My relationship with my mother was very strained while she was alive. As I was growing up, she said many things to me that caused me a great deal of pain and anguish. I've had to work hard to overcome the resulting emotional fall-out and behavioral issues. I have come to realize that perhaps the things she said were not out of a desire to hurt me. Rather, it was a misguided attempt to help me learn and grow. Perhaps she didn't know any other way. I wish I could have had a better relationship with her, but that was not to be.
Mom died rather suddenly about 3 years ago. I thought that with her passing, my relationship with her would end. But that's not exactly true. I think about her sometimes and even have conversations in my mind with her. Does this mean I can "feel" her presence? I don't really know. Perhaps.
I have a friend who calls himself a medium - someone who can contact the dead. It used to be that I considered all such things to be utterly ridiculous, but I have since changed my mind and I now keep a fairly open mind about paranormal phenomena. There is a lot about life and the universe that we don't understand, and probably some of it we will never understand. The fact that we don't understand it or can't prove it, though, does not mean that it isn't real or that it doesn't exist.
So the other day, I asked my friend if he would try to contact my mother. He concentrated for a few minutes and then said that he could sense her presence. He then proceeded to tell me things about myself as a child and my relationship with my mother, then and more recently. These were things that he would not have known, but he was dead on! And I don't consider these to be things that are "normal" or that he could have been successful with a lucky guess. He also told me that my mother doesn't hang around me all of the time, but she checks in every now and then to see how I'm doing. That would make sense - there were four of us and if she (or her spirit) really is keeping tabs on us, she would have to make the rounds!
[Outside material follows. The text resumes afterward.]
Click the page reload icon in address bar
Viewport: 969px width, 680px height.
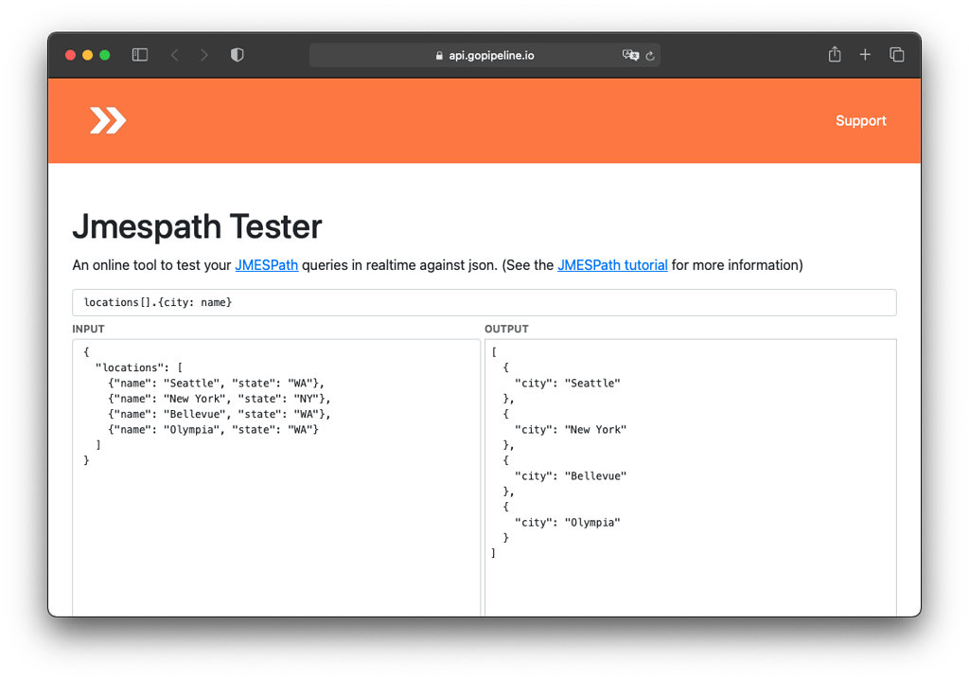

Somehow I find that comforting. I would like to think it's true. Maybe it is - my friend did know some things that he should not have known. I can't explain that. But even if it is not true, my mother lives on in my heart and in my memory. I can continue to "talk to her" and I can continue to build a relationship with her. It's a different kind of relationship than what we would have if she were still alive, but it's still a relationship. Perhaps it's a relationship worth pursuing.